*Records for locating displayed items*
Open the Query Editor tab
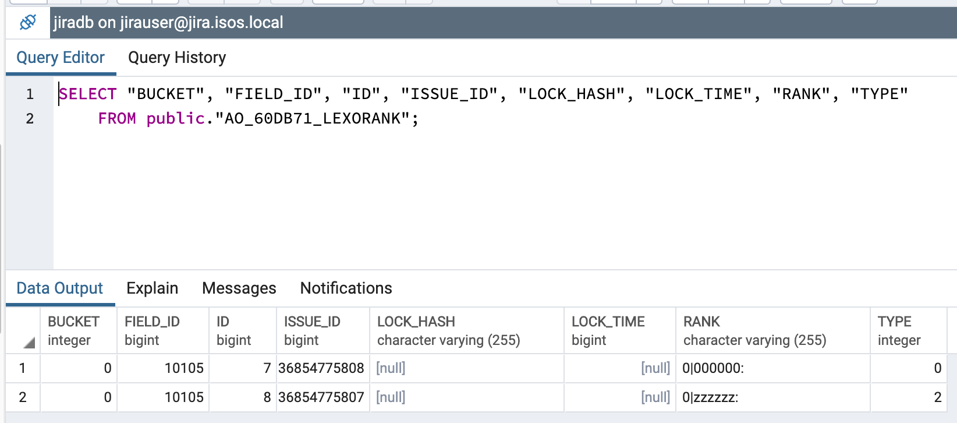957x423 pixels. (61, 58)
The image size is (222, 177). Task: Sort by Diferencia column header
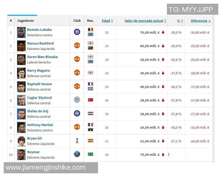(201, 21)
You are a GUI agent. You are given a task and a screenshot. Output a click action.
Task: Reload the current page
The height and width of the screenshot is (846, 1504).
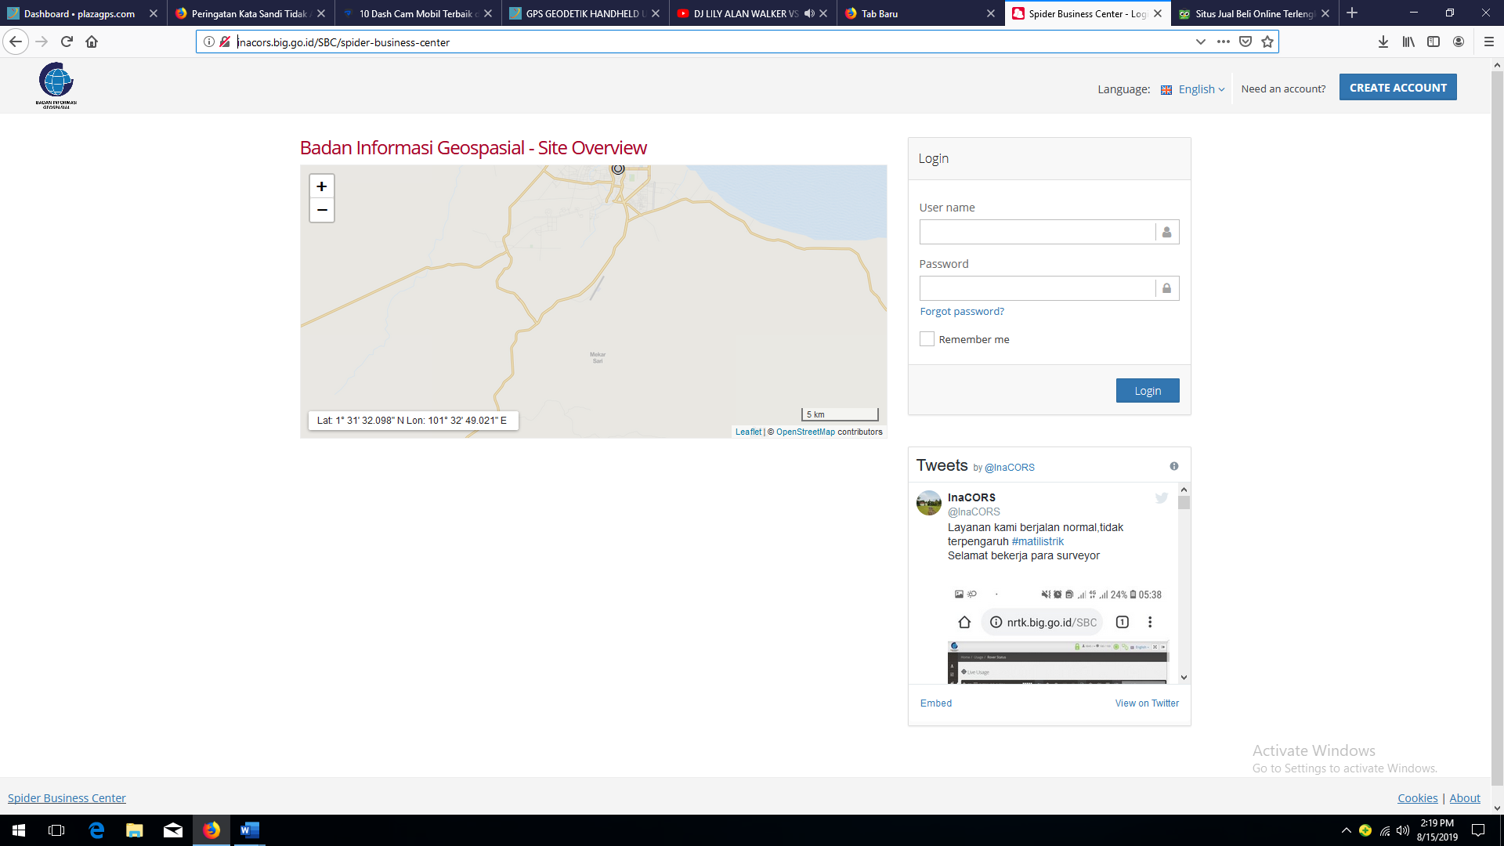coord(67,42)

---

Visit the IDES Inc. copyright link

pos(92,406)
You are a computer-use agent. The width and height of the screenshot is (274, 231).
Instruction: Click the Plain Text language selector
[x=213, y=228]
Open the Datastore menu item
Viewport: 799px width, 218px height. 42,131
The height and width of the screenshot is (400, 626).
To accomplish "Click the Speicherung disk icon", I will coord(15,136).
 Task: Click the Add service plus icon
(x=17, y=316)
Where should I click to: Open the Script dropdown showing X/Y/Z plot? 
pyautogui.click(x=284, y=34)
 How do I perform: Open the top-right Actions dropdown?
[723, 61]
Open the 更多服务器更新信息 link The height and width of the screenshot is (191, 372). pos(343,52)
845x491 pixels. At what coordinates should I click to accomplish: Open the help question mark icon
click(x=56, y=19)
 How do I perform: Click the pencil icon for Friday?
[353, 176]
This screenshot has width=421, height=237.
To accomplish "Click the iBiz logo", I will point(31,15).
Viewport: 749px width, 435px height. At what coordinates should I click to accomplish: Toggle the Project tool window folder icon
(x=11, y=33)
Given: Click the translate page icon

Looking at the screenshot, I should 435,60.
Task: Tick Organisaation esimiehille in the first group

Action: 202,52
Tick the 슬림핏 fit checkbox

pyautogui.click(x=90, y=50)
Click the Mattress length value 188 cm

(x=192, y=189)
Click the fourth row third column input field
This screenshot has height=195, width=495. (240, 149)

*Short problem*
Reproduce the lines exactly as they appear, beginning with the line that contains "Open the Query Editor tab" and continuing through the line that contains "coord(67,42)". Leave the pictures out.

*Task answer*
Open the Query Editor tab
957x423 pixels. (61, 58)
The image size is (222, 177). Task: Sort by Diferencia column header
(201, 21)
You are a GUI agent. You are given a task and a screenshot. Output a click action.
Task: Reload the current page
The height and width of the screenshot is (846, 1504).
coord(67,42)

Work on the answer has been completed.